Sustainability & Climate Change
- Global food systems generate one-third of all human-caused GHG emissions
- About 60% of Nitrous Oxide emissions come from agriculture
Our food system is contributing to climate change, and in turn, climate change poses a threat to our food system. If we are to protect our food system and our planet at the same time, we need to consider both our health AND the earth’s health when we decide what to eat.
Our food system drives climate change through...
- Land use
- Forests are the lungs of the earth and help turn carbon dioxide into the oxygen, but we’re cutting them down to clear land for farming. Agriculture is responsible for 80% of global deforestation.
- Clearing these forests destroys habitats that are home to wildlife: it’s a major cause of biodiversity loss.
- Animal rearing
- Animals like cows and sheep release gases. Breeding them to eat causes 14.5% of all global GHG emissions.
- Nitrogen fertiliser used in farming leads to emissions of nitrous oxide which is a very potent greenhouse gas and causes dangerous levels of pollution in water, meaning wildlife is unable to survive in those environments.
- Processing, importing and exporting food contributes to global warming, as does food waste.
Climate change compromises our food system because....
- Flooding and droughts caused by climate change seriously threaten our ability to grow food and rear animals. These impacts are often experienced by poorer countries who have hardly contributed to the problem.
A more sustainable food system has the potential to reduce its GHG emissions by up to 74%, while building the planet’s resilience and allowing us to eat healthier diets.
How can we make global changes while supporting local culture and tradition?
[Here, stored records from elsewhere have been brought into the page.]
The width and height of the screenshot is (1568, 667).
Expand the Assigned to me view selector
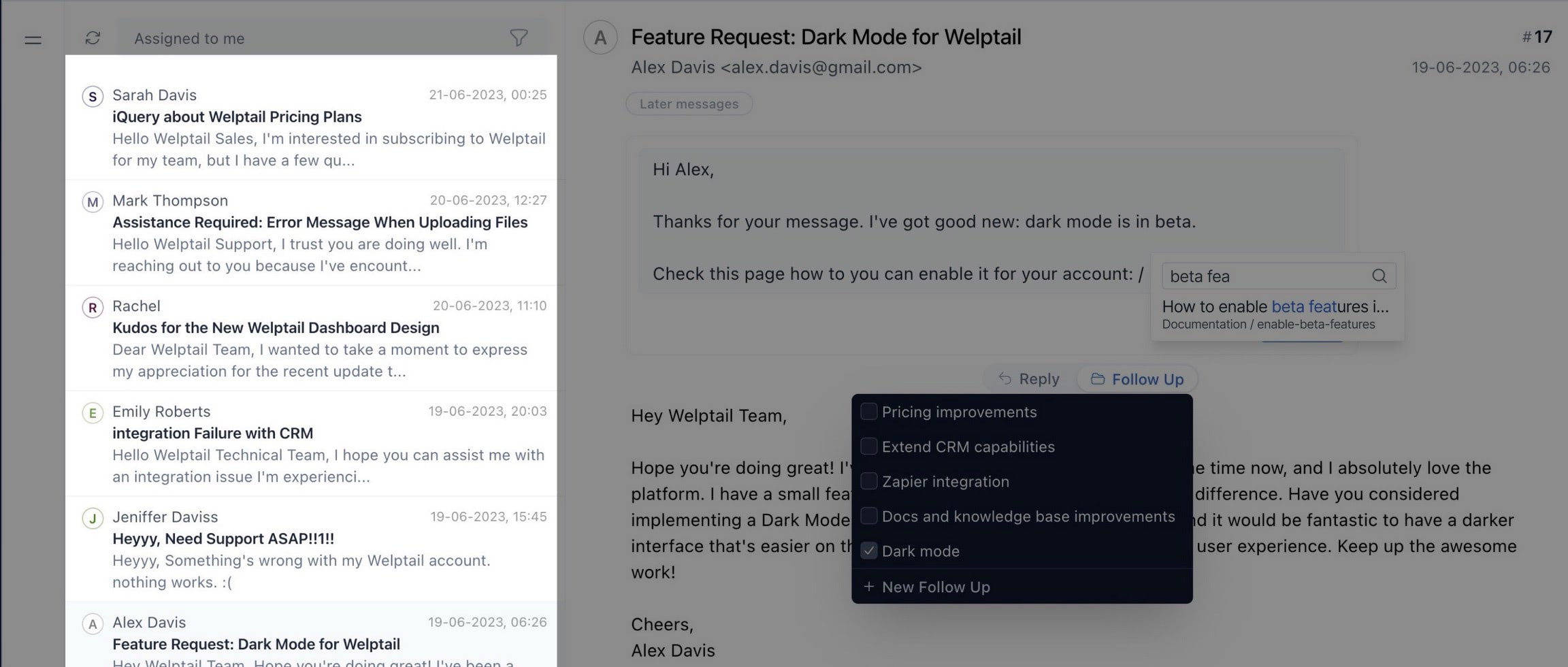pyautogui.click(x=189, y=38)
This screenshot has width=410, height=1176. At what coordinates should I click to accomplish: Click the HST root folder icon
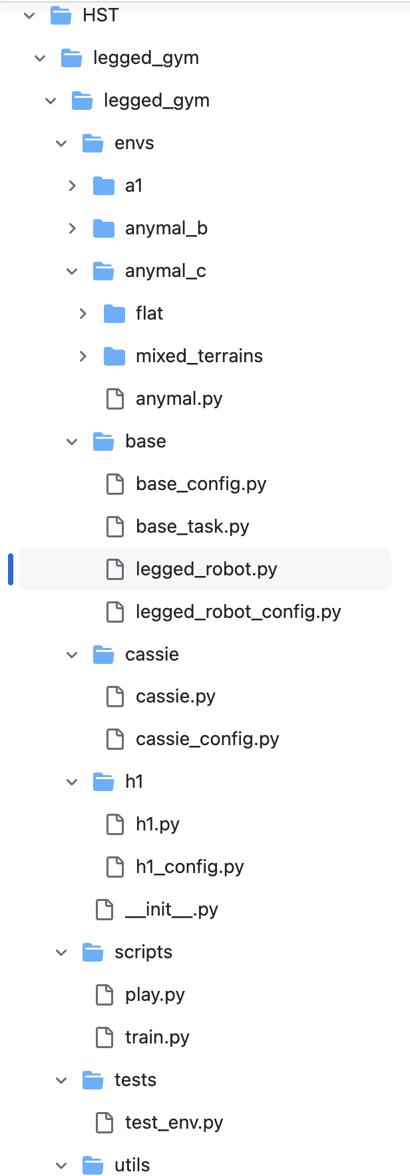coord(60,15)
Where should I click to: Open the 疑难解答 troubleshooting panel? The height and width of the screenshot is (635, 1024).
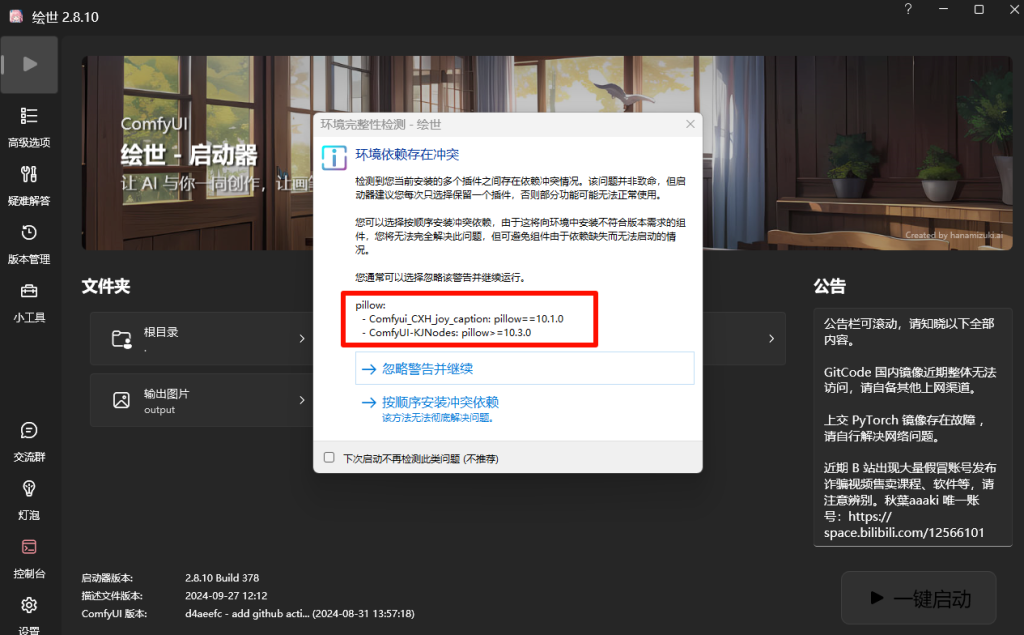(x=29, y=184)
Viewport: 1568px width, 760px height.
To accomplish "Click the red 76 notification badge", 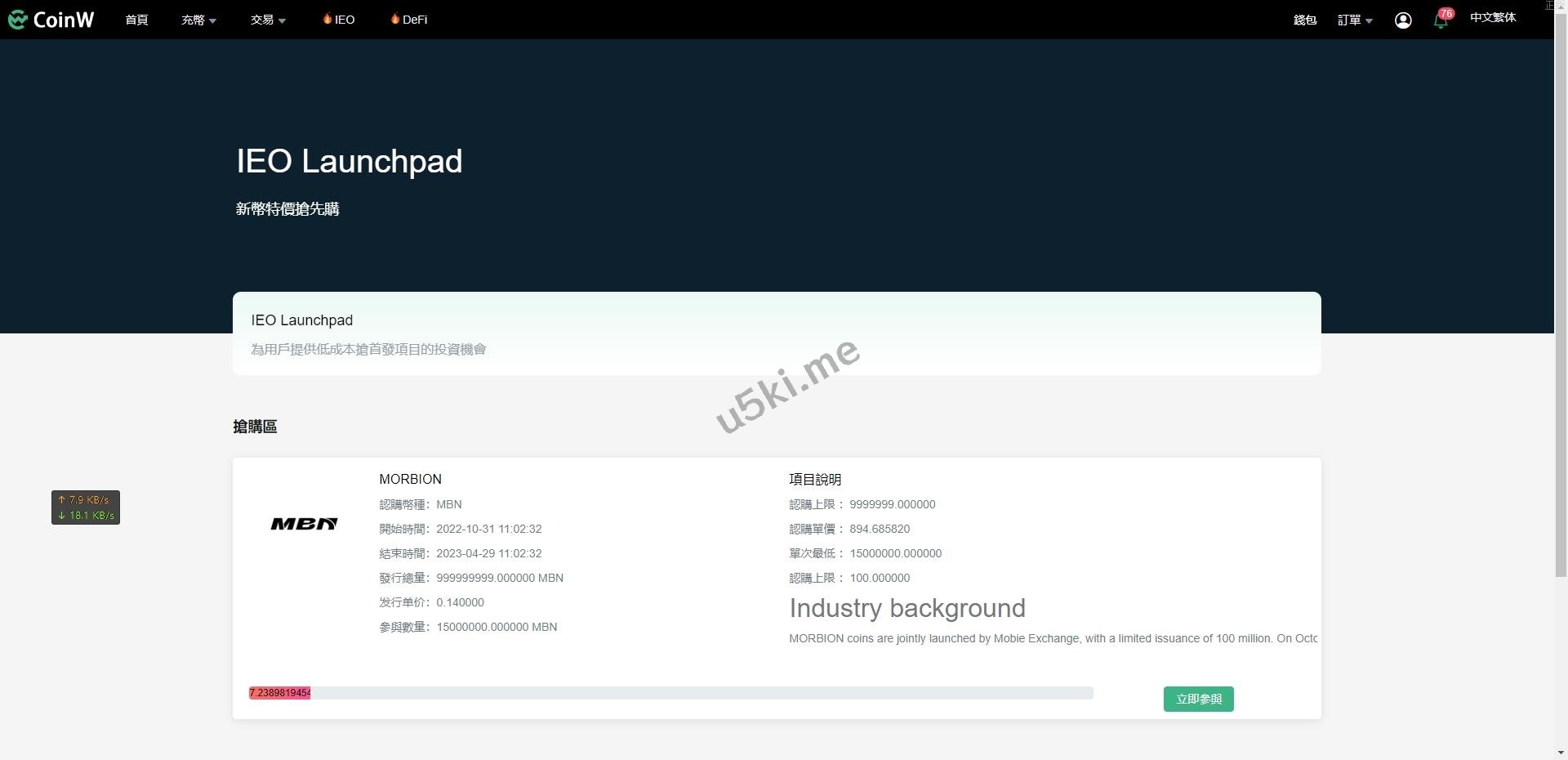I will [1446, 13].
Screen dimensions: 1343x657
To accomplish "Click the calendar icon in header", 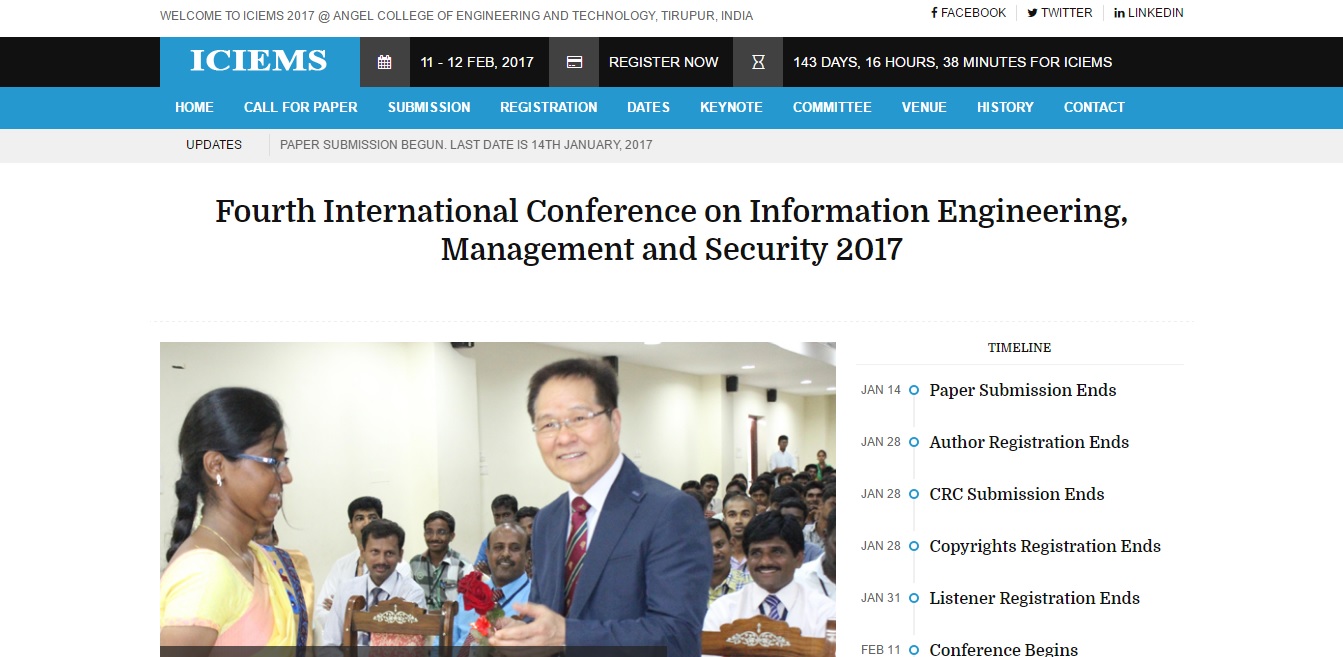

Food systems are essential to achieve the climate targets and avoid a climate catastrophe. Transformation does not depend on fancy technologies but rather on reinventing indigenous practices and social rights.
Marie-Clare uses diverse engagement to inspire young people towards ambitious climate action and sustainable development. She leads several movements to create momentum for change. Read more about Marie-Clare on Act4Food.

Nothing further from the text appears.